- Melvin "Mel" Boozer
- Born: June 21, 1945 Washington, D.C.
- Died: March 6, 1987 (aged 41) Washington, D.C.
- Cause of death: AIDS-related illness
- Education: Dartmouth College (undergrad); Yale University (Ph.D.);
- Occupations: Professor of sociology; LGBT rights activist; President, Gay Activists Alliance of Washington, D.C.;
- Known for: The first openly gay candidate for Vice President of the United States

= Mel Boozer =

American activist and sociologist (1945–1987)

Melvin Boozer (June 21, 1945 – March 6, 1987) was an American university professor and activist for African American, LGBTQ and HIV/AIDS issues. He was active in both the Democratic Party and Socialist Party USA.

==Biography==
Boozer grew up in Washington, D.C., where he graduated as salutatorian of his class at Dunbar High School. Boozer attended Dartmouth College on a scholarship. He entered the university in 1963, one of only three African Americans admitted that year. Following his graduation, he studied for a Ph.D. at Yale University before becoming a professor of sociology at the University of Maryland.

In 1979, Boozer was elected president of the Gay Activists Alliance of Washington, D.C., in which office he served for two one-year terms. He was the first African American to serve as GAA president and became "a leading moderate voice among black gays nationally". While president of the GAA, the organization won unanimous passage of the Sexual Assault Reform Act by the D.C. Council, which decriminalized sodomy and repealed solicitation laws for consenting adults. Under pressure from the Moral Majority, a Christian right lobbying group, Congress exercised its power to overturn DC acts for only the second time to repeal this change. During his leadership, the GAA also saw established the right for the GAA to lay a wreath at the Tomb of the Unknowns in Arlington National Cemetery and won a court battle with the Washington Metropolitan Area Transit Authority for the right to place Metrobus posters reading "Someone in Your Life is Gay."

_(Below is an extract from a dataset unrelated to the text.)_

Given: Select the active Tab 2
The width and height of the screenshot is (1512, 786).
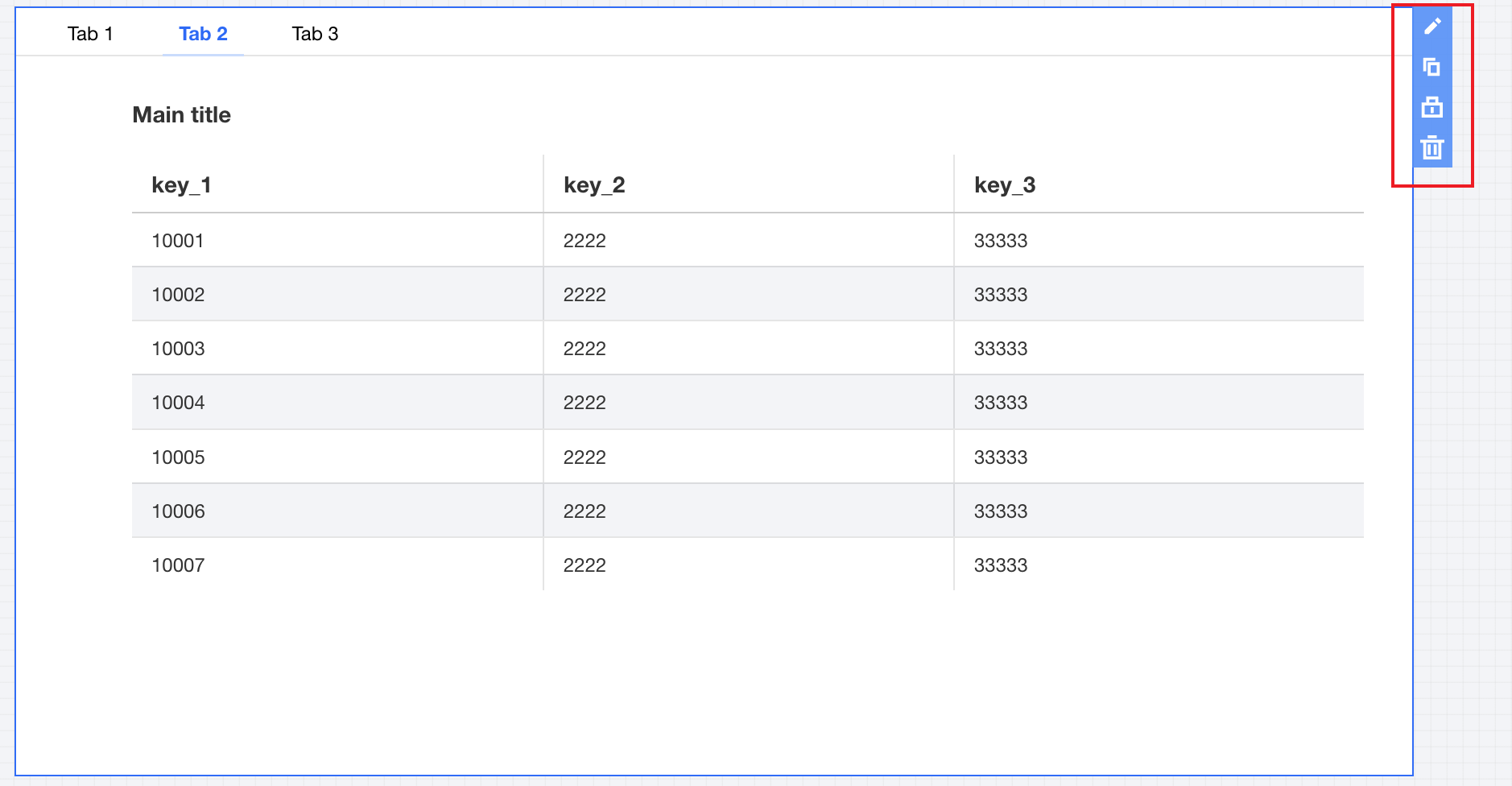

Boozer also wrote for BlackLight, the first national black gay periodical, founded by Sidney Brinkley.

Boozer was nominated in 1980 for the office of Vice President of the United States by the Socialist Party USA and, by petition at the convention, by the Democratic Party. He was the first openly gay person ever nominated for the office. Boozer spoke to the Democratic convention in a speech televised in prime time, calling on the party to support equality for LGBTQ people:

Would you ask me how I dare to compare the civil rights struggle with the struggle for lesbian and gay rights? I can compare them and I do compare them, because I know what it means to be called a 'nigger' and I know what it means to be called a 'faggot,' and I understand the differences in the marrow of my bones. And I can sum up that difference in one word: none.

Boozer received 49 votes before the balloting was suspended and then-Vice President Walter Mondale was renominated by acclamation.

In 1981, Boozer was hired by the National Gay Task Force as district director and a lobbyist. NGTF executive director Virginia Apuzzo fired him in 1983, replacing him with then-GAA president Jeff Levi. This had the effect of "leav[ing] the nation's oldest gay organization even whiter" and drew protests from other gay African Americans.

In 1982, he co-founded the Langston Hughes–Eleanor Roosevelt Democratic Club to advocate for black LGBTQ people in D.C., leading the club in 1983 and 1984.

Boozer died of an AIDS-related illness in March 1987 at the age of 41 in Washington, D.C. Boozer is featured in a panel of the AIDS Memorial Quilt.

In June 2019, Boozer was one of the inaugural fifty American "pioneers, trailblazers, and heroes" inducted on the National LGBTQ Wall of Honor within the Stonewall National Monument (SNM) in New York City's Stonewall Inn. The SNM is the first U.S. national monument dedicated to LGBTQ rights and history, and the wall's unveiling was timed to take place during the 50th anniversary of the Stonewall riots.